Given text.

Feb 22, 2012

shared memory in C

A shared memory is nothing but a piece of memory shared across multiple process.

These are the four important functions associated with shared memory defined in sys/shm.h.
  1. void *shmat(int shm_id, const void *shm_addr, int shmflg);
  2. int shmctl(int shm_id, int cmd, struct shmid_ds *buf);
  3. int shmdt(const void *shm_addr);
  4. int shmget(key_t key, size_t size, int shmflg); 
So these are two programs.
------------------------------------------------------------------------------------
//first.c 
#include <stdio.h>
#include <sys/ipc.h>
#include <sys/shm.h>
#include <unistd.h>
#include <string.h>
int main ( void ) {
        int shmid;
        void *shared_memory = (void *) 0;
        shmid = shmget ( (key_t)1234 , 32 , 0666 | IPC_CREAT );
        if ( shmid == -1 ) {
                printf ( "shmget failed!\n" );
        }
        shared_memory = shmat ( shmid, (void *)0, 0 );
        if ( shared_memory == ( void *)-1 ) {
                printf ("shmat failed!\n");
        }
        memset ( shared_memory, '\0', 32 );
        while ( memcmp ( shared_memory, "\0\0\0\0\0", 3 ) == 0);     
        printf ("yoyo\n");

        if ( shmdt ( shared_memory ) == -1 ) {
                printf ("shmdt failed!\n");
        }
        if ( shmctl ( shmid, IPC_RMID, 0 ) == -1 ) {
                printf ( "IPC_RMID failed!" );
        }
        return 0;
} 
------------------------------------------------------------------------------------
//second.c
#include <stdio.h>
#include <sys/ipc.h>
#include <sys/shm.h>
#include <unistd.h>
#include <string.h>
int main ( void ) {
        int shmid;
        void *shared_memory = (void *) 0;
        shmid = shmget ( (key_t)1234 , 32 , 0666 | IPC_CREAT );
        if ( shmid == -1 ) {
                printf ( "shmget failed!\n" );
        }
        shared_memory = shmat ( shmid, (void *)0, 0 );
        if ( shared_memory == ( void *)-1 ) {
                printf ("shmat failed!\n");
        }
        memset ( shared_memory, '\0', 32 );
        memset ( shared_memory, 'c', 32 );
        if ( shmdt ( shared_memory ) == -1 ) {
                printf ("shmdt failed!\n");
        }
        if ( shmctl ( shmid, IPC_RMID, 0 ) == -1 ) {
                printf ( "IPC_RMID failed!" );
        }
        return 0;
}
------------------------------------------------------------------------------------
Put that include files inside < and >  (blogger takes it as html code, so I removed that)

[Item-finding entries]

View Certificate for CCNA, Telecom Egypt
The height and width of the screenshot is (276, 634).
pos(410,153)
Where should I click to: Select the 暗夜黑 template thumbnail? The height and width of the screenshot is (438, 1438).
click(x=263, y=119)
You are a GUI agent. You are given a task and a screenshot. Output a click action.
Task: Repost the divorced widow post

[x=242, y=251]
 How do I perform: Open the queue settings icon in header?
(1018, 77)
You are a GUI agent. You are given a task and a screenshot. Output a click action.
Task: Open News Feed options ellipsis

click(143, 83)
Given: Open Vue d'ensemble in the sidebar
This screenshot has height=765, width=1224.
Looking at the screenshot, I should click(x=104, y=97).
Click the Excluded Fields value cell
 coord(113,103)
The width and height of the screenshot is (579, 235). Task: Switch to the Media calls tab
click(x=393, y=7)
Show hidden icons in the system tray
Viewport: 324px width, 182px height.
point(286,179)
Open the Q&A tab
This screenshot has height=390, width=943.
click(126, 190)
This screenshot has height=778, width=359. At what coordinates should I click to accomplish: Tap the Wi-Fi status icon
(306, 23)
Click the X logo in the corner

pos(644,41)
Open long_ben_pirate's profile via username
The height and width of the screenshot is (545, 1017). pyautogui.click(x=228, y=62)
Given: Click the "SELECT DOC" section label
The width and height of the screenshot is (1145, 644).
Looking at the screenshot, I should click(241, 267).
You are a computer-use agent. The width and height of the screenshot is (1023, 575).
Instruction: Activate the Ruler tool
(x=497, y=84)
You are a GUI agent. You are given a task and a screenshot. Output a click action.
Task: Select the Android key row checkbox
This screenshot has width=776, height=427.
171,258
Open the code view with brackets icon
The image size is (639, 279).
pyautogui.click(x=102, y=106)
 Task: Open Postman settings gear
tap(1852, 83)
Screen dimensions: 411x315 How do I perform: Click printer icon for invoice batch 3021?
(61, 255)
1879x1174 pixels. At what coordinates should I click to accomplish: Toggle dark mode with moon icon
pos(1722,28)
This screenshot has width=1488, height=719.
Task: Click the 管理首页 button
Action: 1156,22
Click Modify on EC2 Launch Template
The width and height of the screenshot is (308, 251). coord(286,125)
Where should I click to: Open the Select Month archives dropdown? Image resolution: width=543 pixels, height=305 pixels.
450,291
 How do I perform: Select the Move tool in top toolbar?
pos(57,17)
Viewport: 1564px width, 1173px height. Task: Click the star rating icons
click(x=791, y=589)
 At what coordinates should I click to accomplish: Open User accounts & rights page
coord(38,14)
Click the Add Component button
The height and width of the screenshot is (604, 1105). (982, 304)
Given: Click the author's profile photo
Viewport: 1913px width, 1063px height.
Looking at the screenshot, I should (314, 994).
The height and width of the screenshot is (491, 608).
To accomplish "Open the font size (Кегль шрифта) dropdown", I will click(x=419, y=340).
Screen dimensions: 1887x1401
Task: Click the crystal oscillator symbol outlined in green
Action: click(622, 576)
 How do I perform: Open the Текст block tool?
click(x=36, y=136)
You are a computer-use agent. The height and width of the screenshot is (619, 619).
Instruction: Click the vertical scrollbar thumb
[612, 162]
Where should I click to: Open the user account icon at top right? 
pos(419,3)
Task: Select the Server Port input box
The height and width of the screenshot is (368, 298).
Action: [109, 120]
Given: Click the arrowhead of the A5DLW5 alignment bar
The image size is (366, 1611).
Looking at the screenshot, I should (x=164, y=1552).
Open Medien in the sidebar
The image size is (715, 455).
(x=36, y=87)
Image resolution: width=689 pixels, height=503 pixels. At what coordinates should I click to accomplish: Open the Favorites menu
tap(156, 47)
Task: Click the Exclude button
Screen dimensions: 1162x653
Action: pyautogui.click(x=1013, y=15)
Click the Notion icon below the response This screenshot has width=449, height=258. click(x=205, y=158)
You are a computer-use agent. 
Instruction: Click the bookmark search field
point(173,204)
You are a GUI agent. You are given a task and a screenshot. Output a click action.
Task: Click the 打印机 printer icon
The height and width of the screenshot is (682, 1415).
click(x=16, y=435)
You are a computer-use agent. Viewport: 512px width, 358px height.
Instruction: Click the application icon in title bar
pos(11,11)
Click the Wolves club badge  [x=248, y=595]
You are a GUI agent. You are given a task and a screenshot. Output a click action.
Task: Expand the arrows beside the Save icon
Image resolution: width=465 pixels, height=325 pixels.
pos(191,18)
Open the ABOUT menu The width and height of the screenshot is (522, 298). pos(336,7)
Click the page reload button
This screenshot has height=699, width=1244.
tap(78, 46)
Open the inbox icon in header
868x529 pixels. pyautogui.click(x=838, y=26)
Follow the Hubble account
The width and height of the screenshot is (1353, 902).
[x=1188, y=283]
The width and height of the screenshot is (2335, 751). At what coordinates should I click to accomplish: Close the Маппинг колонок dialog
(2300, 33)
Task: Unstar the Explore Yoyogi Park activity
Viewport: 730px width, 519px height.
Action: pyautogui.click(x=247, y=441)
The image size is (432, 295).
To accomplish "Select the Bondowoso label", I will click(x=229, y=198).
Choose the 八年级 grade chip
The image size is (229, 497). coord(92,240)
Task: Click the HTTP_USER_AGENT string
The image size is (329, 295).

Directive 1.
Answer these questions about the shared memory post.
(a) Which header file defines the four functions associated with shared memory?
(b) What key value do both programs pass to shmget?
(c) Which character does second.c write into the shared memory with its second memset call?
Directive 2.
In the shared memory post, substitute "essential" for "important" and reproduce everything from "A shared memory" down to "defined in sys/shm.h." with that change.

Reply 1.
(a) sys/shm.h
(b) 1234
(c) 'c'

Reply 2.
A shared memory is nothing but a piece of memory shared across multiple process.

These are the four essential functions associated with shared memory defined in sys/shm.h.